Siobhán Mullally, the U.N.’s special rapporteur on trafficking in persons and an expert who contributed to the report, told VOA Thursday that the U.N.’s concerns come after the U.N. communicated with Malawi government and tobacco companies operating in Malawi.

“Over two months ago, we sent formal communications to the companies and to the government of Malawi,” said Mullally. “Those published are their responses. So we will continue working with them to raise these concerns.”

Last year, Malawi enacted laws against the tenancy system, an often exploitative agrarian labor practice also known as sharecropping, which was long blamed for fueling child labor in the tobacco industry.

The U.N. expert report says human rights abuses reported within the sector affected more than 3,000 children and 7,000 adults.

It also says in the aftermath of COVID-19, more than 400,000 children were reported not to have returned to school.

“This is really why we want to see much more urgent action to monitor the situation and prevent such occurrences,” said Mullally. “And risks of exploitation need to be better addressed. The tobacco companies and government need to take greater efforts to prevent the recruitment and exploitation of children on tobacco farms to ensure their protection.”
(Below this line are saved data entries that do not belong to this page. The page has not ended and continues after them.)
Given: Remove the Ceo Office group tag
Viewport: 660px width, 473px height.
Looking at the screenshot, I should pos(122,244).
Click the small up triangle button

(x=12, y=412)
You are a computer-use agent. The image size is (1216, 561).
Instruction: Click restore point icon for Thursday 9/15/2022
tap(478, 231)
Tobacco is Malawi’s dominant cash crop, accounting for about 13 percent of its gross domestic product and 60 percent of the country’s exchange earnings.

However, in 2019, the U.S. government suspended Malawi tobacco imports after allegations of child labor.

This forced Malawi President Lazarus Chakwera to assent to legislation in 2021 amending the Employment Act, establishing provisions that abolish the tenancy system.

The Malawi government is currently running programs aimed to end child labor, including the National Social Cash Transfer Program, which supports low-income families in high-risk districts so children can stay in school.

However, the U.N. has reported that efforts undertaken by Malawi and some tobacco companies, including by supporting school feeding programs and scholarships, are proving insufficient to address the problem.

“The government can ensure that there is access for labor inspectors for civil society and ensure that all steps have been taken by those companies that have permission to operate,” said Mullally. “If it is [a] trafficking issue, it also requires cooperation with law enforcements.”

Big names in tobacco

The U.N. researchers said they already discussed the matter with some of the companies involved in the tobacco industry in Malawi, including British American Tobacco, Imperial, Philip Morris International, and Japan Tobacco Group.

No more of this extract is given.